Criminal charge dropped against former Afghan soldier detained after crossing US border
Stars and Stripes January 25, 2023
An ex-Afghan soldier arrested after crossing into the U.S. from Mexico in an attempt to seek asylum no longer faces a criminal charge of crossing the border illegally.
The misdemeanor against Abdul Wasi Safi, known as Wasi, was dropped, with a judge’s letter accepting the dismissal of the case received Tuesday, according to court records.
Wasi, 27, had fled Afghanistan to Brazil and then walked north through Central America before crossing the Rio Grande in Texas, where he was arrested. He has been in detention since September.
His brother Sami-ullah Safi, known as Safi, said he felt “a huge relief” after learning that the case against his brother had been dropped.

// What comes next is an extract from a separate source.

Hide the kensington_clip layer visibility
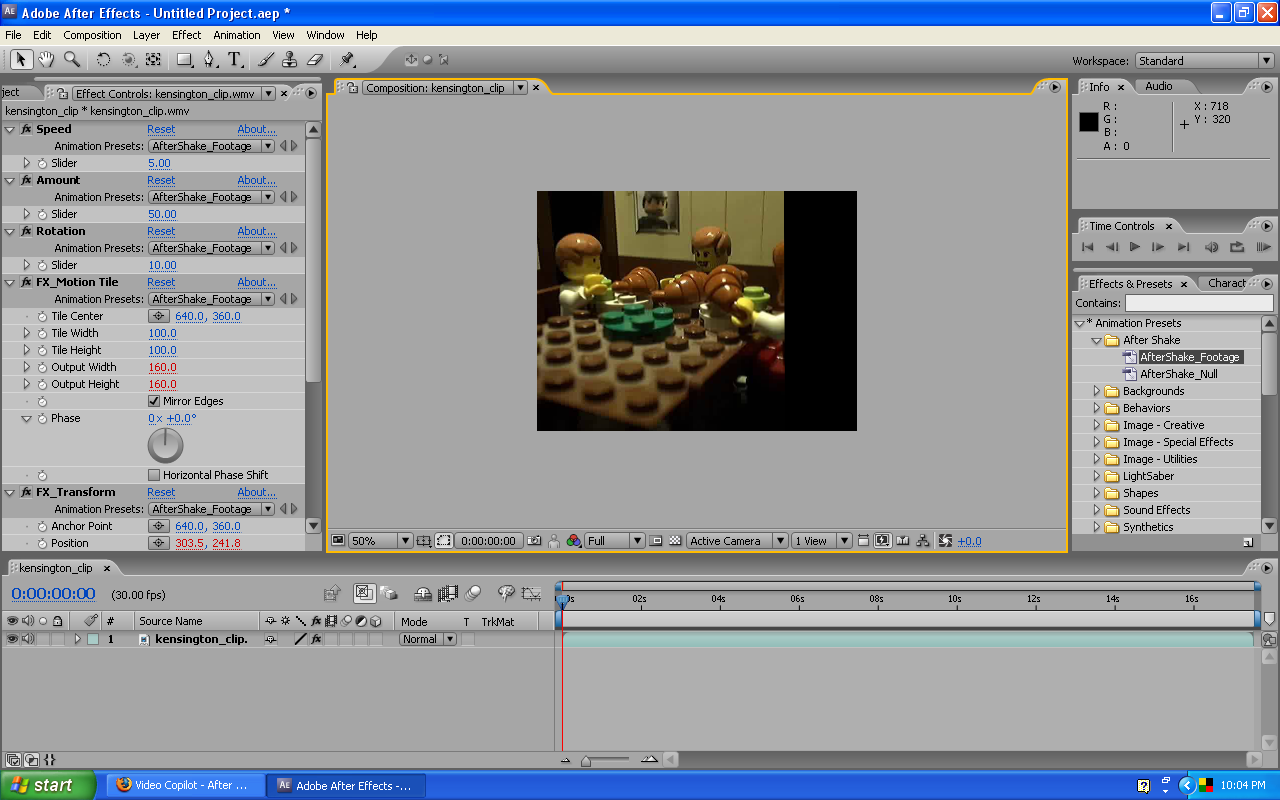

Safi, 29, had spent months advocating for his brother, whose case had drawn pleas from veterans groups and lawmakers asking for his release.
“This broken immigration system needs serious attention,” Safi said in a text message to Stars and Stripes.
He credited efforts by U.S. Rep. Sheila Jackson Lee, a Texas Democrat, who pressed the U.S. government for a pardon. Republican U.S. representatives Dan Crenshaw of Texas and Michael Waltz of Florida also advocated for Wasi.
Lawyers for Wasi have said they could start his asylum case once the criminal case was dismissed.
Wasi is one of hundreds of Afghan asylum seekers reported at the U.S. southern border after the American-backed government in Afghanistan fell to the Taliban in 2021.
U.S. Customs and Border Protection logged 2,177 encounters with Afghans on the southern border from October 2021 to the end of 2022, according to numbers provided to Stars and Stripes.
Asylum seekers must be physically present in the United States to apply, but the U.S. asylum system is outdated and unable to process the numbers of applicants, immigration advocates say.
After arriving at the border, some Afghans are allowed entry and can reunite with family members as they wait for the resolution of their asylum cases. There were 173 Afghans were in U.S. Immigration and Customs Enforcement custody as of Jan. 9, 2023, the agency said.